Thanks to improvements in healthcare and general standards of living, losing a child is a rare event: however, the sobering reality is that on average, 21 children and young people do still die every day in the UK.

The loss of a child is one of the most devastating events a parent can face. It is known to be especially difficult to come to terms with and often causes prolonged periods of grief. Parents whose child is stillborn at or after 24 weeks of pregnancy, or who dies shortly after birth, are entitled to parental leave in the same way they would have been if the baby had lived. If a child passes away after this time, until recently there would have been no automatic right to any statutory leave for parents, and what leave is offered has previously been at the discretion of the employer. This has left many bereaved parents returning to work before they are emotionally ready to do so, due to financial and business pressures.

Toddler Jack Herd tragically drowned in a garden pond in 2010 when he was nearly two years old. Since then, his mother, Lucy Herd, has worked tirelessly to offer bereaved parents more time to grieve. Thanks to Lucy’s campaigning, in April 2020 the Parental Bereavement (Leave and Pay) Act 2018 [1] will come into force, allowing parents and carers who suffer the loss of a child two weeks’ paid bereavement leave.
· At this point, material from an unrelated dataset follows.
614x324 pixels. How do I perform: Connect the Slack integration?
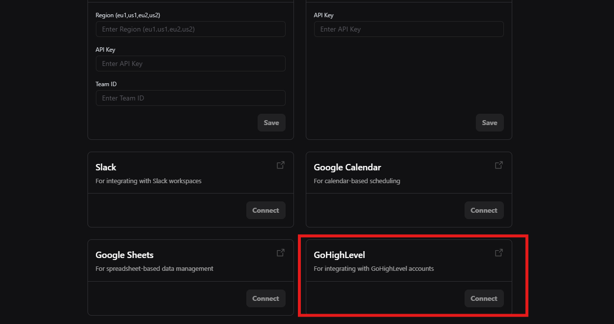(x=265, y=210)
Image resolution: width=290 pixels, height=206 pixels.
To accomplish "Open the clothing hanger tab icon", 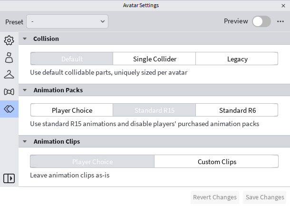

Known as Jack’s Law, this will apply following the loss of a child under the age of 18 in addition to those who are stillborn after 24 weeks of pregnancy.

While this is a considerable improvement to the current rights of grieving parents, and may provide some respite in the wake of tragedy, it does still seem insufficient in comparison with the reality of such a distressing loss. There remains a clear inconsistency between the rights of parents on the birth and death of a child; a parent can have up to 12 months’ leave for bringing a child into the world, but only two weeks to adjust to losing one.